Bayram sabahı annem bizi sabah namazı için zorla kaldırırdı. Abdest alıp camiye giderdim. Namaza durmasına dururdum ya, imamın okuduğu surelerin uzunluğuna da içerlerdim. Sonraki yıllarda, biraz daha büyüyünce anneme restimi çektim. Kabak küçük kardeşimin başına patladı. Annem beni boşlayıp onu kaldırdı. O hiç itiraz etmeden evden çıktı gitti. İşin foyasını sonradan öğrendim. Bizimki bir kahveye gidip, oturuyor cami cemaati yola düşünce de eve geliyormuş.

En sevinçlisi bayram sabahıydı. Yemekler öngünde (arife) hazırlanırdı. Erkeklere ayrı sofra hazırlanırdı. Babam ailenin büyüğü olduğundan, yemekler bizde yenirdi. Zerde, bamya ve tel kadayıfa bayılırdım. Yokluk belasından, yılda bayramdan bayrama görürdük bunları. Bir de “ağır konuk” geldiğinde sırayla el öpülür, bayramlık harçlıklar alınırdı. Ben okuyorum ya, el öpmez, yalnızca tokalaşırdım.

Haydi odun pazarına. O zamanlar salıncaklar, dönme dolaplar, tahterevalliler Cem Sultan bedesteninin yanı başına kurulurdu. At arabaları istasyona sefer yaparlardı ya paramız ona yetmezdi.
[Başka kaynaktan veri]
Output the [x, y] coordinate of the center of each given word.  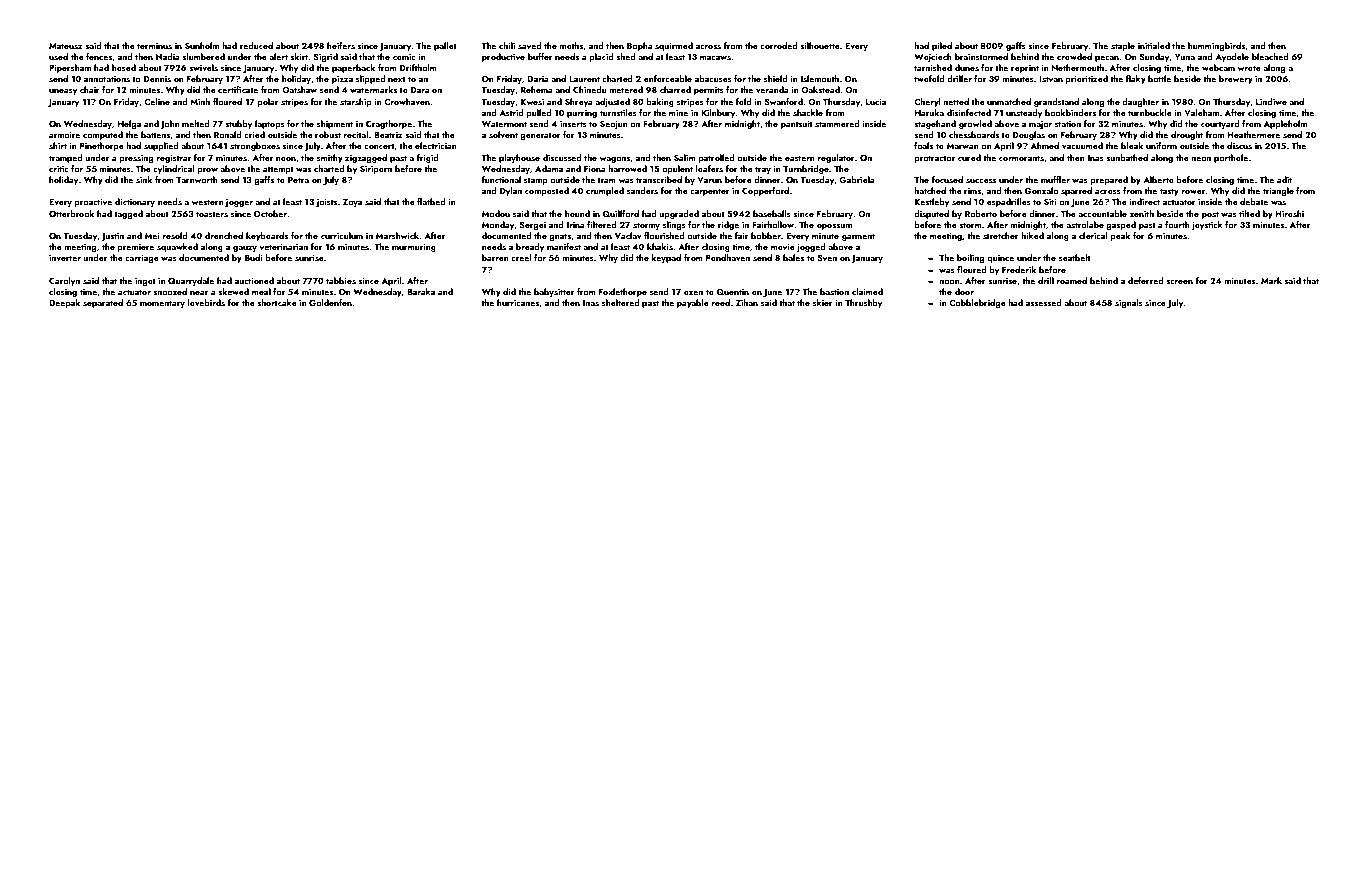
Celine [157, 101]
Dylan [511, 191]
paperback [353, 68]
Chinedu [589, 89]
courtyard [1220, 124]
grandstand [1056, 102]
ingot [145, 282]
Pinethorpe [102, 146]
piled [942, 46]
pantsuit [797, 125]
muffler [1055, 179]
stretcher [1001, 235]
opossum [834, 227]
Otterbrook [71, 213]
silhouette [820, 45]
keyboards [267, 236]
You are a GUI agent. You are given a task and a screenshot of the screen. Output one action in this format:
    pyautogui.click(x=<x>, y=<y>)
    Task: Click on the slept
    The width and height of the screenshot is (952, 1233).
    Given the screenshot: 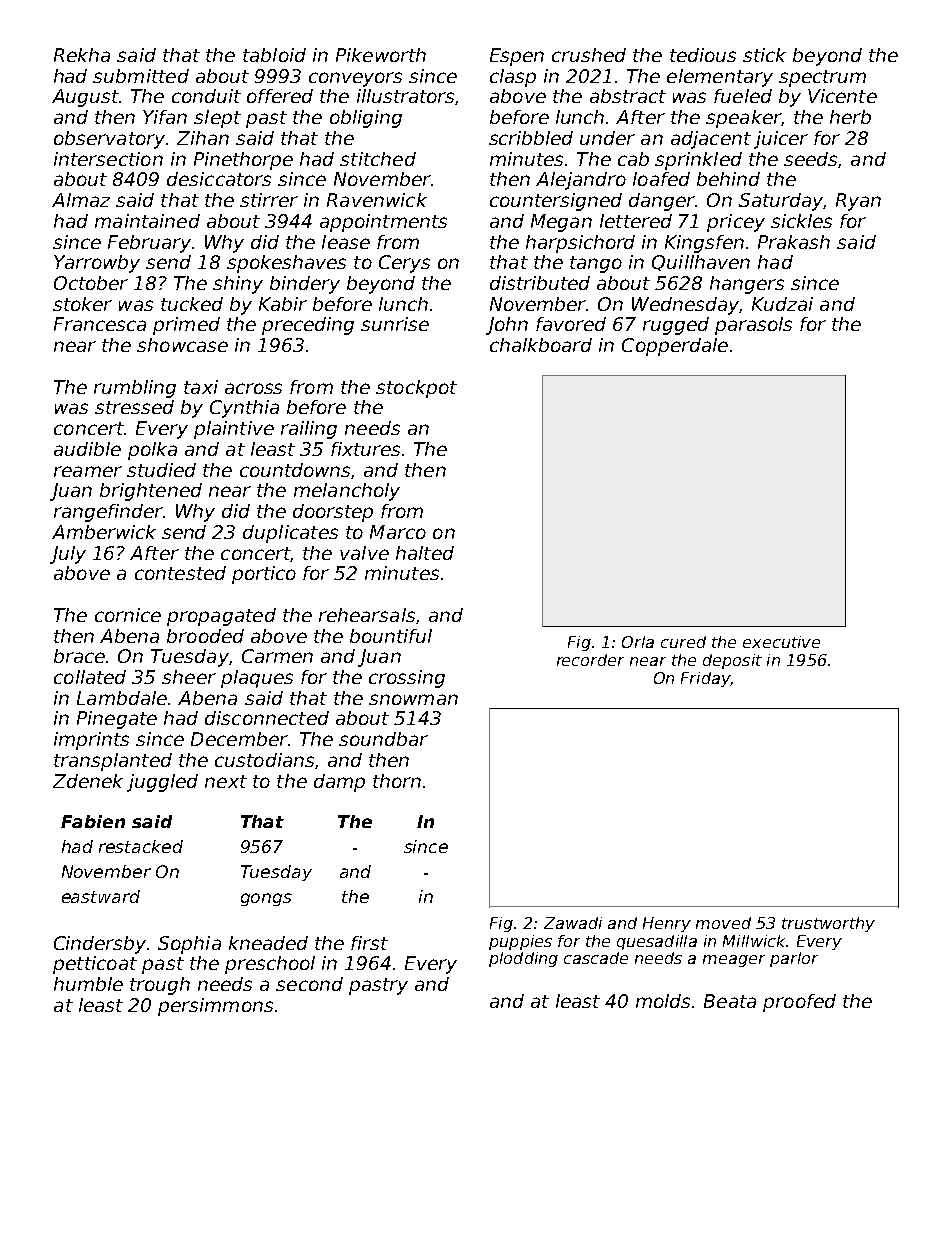 What is the action you would take?
    pyautogui.click(x=217, y=119)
Rahmetli Yahya’nın babasını anımsıyorum. Soluk soluğa dolabı döndürür, bizi “arş-ı alaya” çıkarırdı. Her şey ayağımızın altına serilirdi. Sonra Kemal Bayat amca. O kimi zaman para almadan çocukları bindirirdi. Öğleye doğru, meteliksiz kalır, evin yolunu tutardık. Bizim mahalleden bazı arkadaşların bayram günü tek zevkleri, lokantaya gidip, pilav üstü fasulye yemekti. Sanki “”cennet taamı” Bir de anlatışları vardı, canlara sefa.

Kel Ayşa’nın sokağından geçemezdik. Kamış Bahçe’ye doğru giderdik. İlk kez, bir duvarun üzerine korku ve merakla çıkıp, boğanın zayıf bir deri bir kemik ineğe aşmasını izlemiştik. Parasız kalınca bayramında tadı çıkmıyordu.

Parmaklı caminin minaresinde sela okumak, ayrıcalıktı. Müezzinin gözlerine yalvaran gözlerle bakar, izin vermesini isterdik. Tüm selayı değil, bir dizesini okumaya “cevaz” verirdi müezzin efendi. Nasıl da mutlu olurduk.

Gurbetteyken, iki elim yakamda olsa, Karaman’a bayrama gelmeye çalıştım. Salt o birinci günün büyüsünü yaşamak için. Gidemeyince “Bayram gelmiş neyime/Anam anam garibim/Kan damlar yüreğime” türküsüyle ağıtlar yaktım.

Şimdi her şey masal. Baba yok ana yok, evimiz yıkıldı tüm anılarıyla birlikte. Koçak gibi bende anılara tutunup, bunları yazdım.

Ramazan (Şeker) bayramınız kutlu (mübarek) olsun.